↓↓↓
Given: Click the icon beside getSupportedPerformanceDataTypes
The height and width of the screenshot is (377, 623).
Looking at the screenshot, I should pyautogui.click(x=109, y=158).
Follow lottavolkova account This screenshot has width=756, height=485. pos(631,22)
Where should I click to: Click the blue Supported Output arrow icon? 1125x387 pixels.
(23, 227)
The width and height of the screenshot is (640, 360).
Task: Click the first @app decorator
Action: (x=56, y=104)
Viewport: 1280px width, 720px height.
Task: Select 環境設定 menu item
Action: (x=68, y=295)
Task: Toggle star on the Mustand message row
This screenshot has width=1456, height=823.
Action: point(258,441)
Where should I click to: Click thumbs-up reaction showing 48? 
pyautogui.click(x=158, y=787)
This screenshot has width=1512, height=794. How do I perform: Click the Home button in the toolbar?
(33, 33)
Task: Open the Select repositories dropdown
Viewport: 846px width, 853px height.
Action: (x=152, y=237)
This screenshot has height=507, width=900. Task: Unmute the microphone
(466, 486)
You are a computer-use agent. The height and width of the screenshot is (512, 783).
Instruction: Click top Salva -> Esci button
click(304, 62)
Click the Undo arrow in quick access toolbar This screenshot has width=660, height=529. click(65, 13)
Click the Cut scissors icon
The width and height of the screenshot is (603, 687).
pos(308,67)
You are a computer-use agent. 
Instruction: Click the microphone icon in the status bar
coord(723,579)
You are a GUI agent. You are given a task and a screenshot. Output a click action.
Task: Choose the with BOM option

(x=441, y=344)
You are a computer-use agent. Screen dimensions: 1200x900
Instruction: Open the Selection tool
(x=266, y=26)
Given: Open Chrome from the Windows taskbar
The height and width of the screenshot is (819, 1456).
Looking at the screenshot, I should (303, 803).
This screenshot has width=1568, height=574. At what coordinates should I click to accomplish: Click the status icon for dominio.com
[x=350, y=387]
↑↑↑
● **WHAT YOU HAVE TO DO**:
Tally the lines in the rows above that contain the word "microphone" and give only the number.

● **EXERCISE OUTPUT**:
2